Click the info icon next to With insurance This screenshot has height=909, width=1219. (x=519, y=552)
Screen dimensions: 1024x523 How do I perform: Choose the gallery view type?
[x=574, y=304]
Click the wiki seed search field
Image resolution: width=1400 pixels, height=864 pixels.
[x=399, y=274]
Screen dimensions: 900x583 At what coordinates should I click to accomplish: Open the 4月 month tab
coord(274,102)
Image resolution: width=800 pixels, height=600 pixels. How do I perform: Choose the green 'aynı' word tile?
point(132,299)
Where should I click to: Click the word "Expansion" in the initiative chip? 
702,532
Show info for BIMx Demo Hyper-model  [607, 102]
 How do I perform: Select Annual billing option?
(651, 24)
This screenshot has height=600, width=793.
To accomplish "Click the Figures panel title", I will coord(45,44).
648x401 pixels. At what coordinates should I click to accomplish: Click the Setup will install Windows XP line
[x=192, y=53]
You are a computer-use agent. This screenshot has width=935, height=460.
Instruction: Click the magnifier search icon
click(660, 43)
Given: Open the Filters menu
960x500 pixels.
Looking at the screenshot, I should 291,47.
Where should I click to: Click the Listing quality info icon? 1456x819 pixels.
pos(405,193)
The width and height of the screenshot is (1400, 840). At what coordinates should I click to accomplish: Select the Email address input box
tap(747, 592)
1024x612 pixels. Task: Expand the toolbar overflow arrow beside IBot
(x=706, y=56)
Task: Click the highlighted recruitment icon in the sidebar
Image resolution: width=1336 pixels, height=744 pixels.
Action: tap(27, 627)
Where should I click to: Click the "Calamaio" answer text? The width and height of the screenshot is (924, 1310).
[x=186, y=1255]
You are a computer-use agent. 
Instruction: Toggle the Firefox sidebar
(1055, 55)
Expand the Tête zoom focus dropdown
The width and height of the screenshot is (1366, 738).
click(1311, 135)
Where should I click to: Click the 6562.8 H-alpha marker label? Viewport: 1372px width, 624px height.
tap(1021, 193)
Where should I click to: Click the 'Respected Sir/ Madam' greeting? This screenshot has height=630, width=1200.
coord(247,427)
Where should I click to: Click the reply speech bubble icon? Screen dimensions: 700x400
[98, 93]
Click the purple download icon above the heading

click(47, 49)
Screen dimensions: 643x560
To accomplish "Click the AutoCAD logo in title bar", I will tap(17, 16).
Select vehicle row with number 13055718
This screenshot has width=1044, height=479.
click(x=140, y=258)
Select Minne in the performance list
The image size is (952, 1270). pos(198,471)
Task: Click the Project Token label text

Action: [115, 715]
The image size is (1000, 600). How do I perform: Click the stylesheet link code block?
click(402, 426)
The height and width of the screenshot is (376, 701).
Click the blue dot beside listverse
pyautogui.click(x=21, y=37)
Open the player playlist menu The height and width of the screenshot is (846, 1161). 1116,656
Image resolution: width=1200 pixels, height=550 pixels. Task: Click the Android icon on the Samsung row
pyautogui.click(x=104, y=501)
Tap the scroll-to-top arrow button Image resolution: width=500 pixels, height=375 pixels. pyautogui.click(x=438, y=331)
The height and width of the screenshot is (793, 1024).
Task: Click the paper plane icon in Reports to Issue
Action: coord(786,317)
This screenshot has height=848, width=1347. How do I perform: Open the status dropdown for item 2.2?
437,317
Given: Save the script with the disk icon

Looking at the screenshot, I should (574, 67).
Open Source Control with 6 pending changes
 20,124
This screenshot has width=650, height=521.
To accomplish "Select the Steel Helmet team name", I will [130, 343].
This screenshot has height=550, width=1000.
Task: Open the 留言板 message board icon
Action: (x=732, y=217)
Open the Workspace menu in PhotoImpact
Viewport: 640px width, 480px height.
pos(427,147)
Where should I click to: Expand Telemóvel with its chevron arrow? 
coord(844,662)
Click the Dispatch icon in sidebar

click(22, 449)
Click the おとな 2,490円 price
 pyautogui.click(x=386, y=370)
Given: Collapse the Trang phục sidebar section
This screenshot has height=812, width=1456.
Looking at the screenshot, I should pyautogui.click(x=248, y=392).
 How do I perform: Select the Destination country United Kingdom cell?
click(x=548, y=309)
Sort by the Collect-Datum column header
^^^^^^^^^^^^^^^^
- Problem requirements
If the word "title" appears in a line above, copy that line.

- Written answer
To accomplish "Click the Figures panel title", I will coord(45,44).
To accomplish "Click the AutoCAD logo in title bar", I will tap(17, 16).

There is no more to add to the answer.